Work item A →
List every percentage figure in the TAEUS passage.
Work item B →
In the TAEUS passage, what gold-standard measurement was Taeus compared with in the feasibility study?
Work item C →
From the TAEUS passage, duplicate the stretch from "In that study, it" through "those without disease.".

Page extract →
◇ ◇ ◇

It plans to submit TAEUS to FDA and European regulators during the first half of 2020, with a launch expected to follow around mid-year.

Clinical trial tests

Endra has already conducted a first-in-human feasibility study of Taeus in 50 subjects. It compared the devices’ ability to quantify liver fat in humans with magnetic resonance imaging proton density fat fraction (MRI-PDFF), which is the gold-standard measurement.

In that study, it aimed to discern patients above and below a threshold of 6% fat, which is typically considered clinically relevant. It had a sensitivity of 88% and a specificity of 82%; sensitivity being the ability to correctly identify patients with disease, specificity being the ability to correctly detect those without disease.

The company has since been focused on improving the accuracy and the form factor of the device. Now it’s slated to start another study using those newly updated, pre-production systems in a 75-patient clinical trial. It aims to ultimately expand that study to multiple sites and several hundred patients. TAEUS is expected to follow a 510(k) clearance pathway with the U.S. FDA.

◇ ◇ ◇

Data excerpt →
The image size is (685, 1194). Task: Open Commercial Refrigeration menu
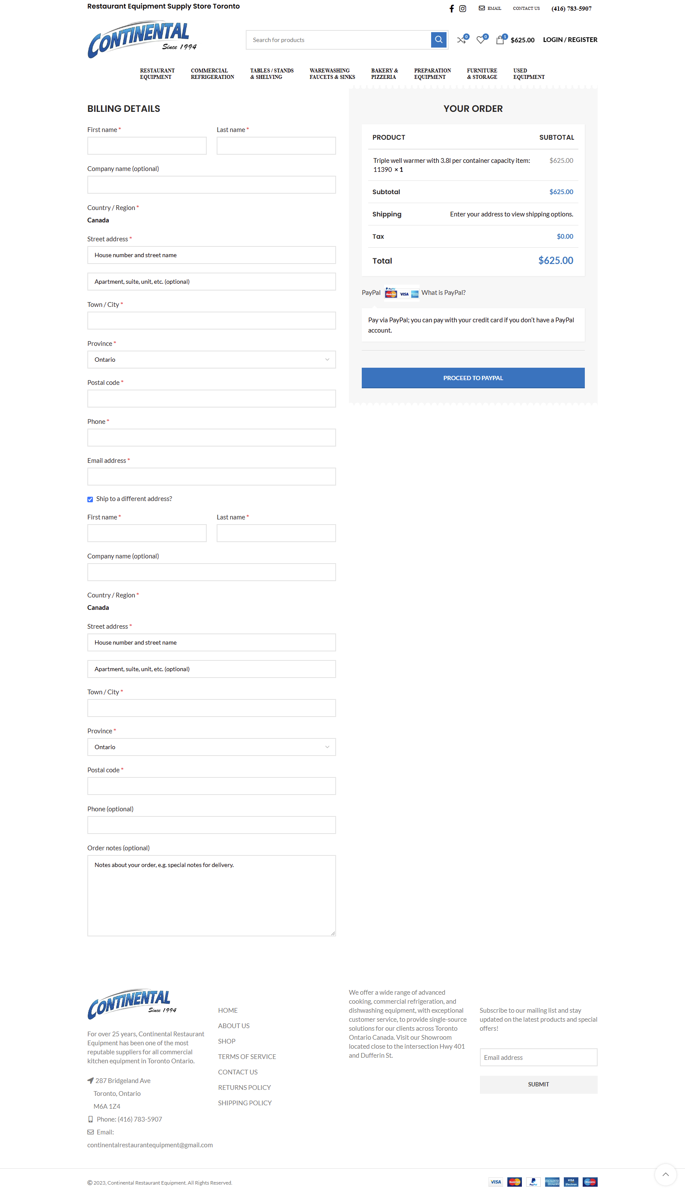(x=212, y=74)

◇ ◇ ◇

Answer area A →
6%, 88%, 82%

Answer area B →
Magnetic resonance imaging proton density fat fraction (MRI-PDFF).

Answer area C →
In that study, it aimed to discern patients above and below a threshold of 6% fat, which is typically considered clinically relevant. It had a sensitivity of 88% and a specificity of 82%; sensitivity being the ability to correctly identify patients with disease, specificity being the ability to correctly detect those without disease.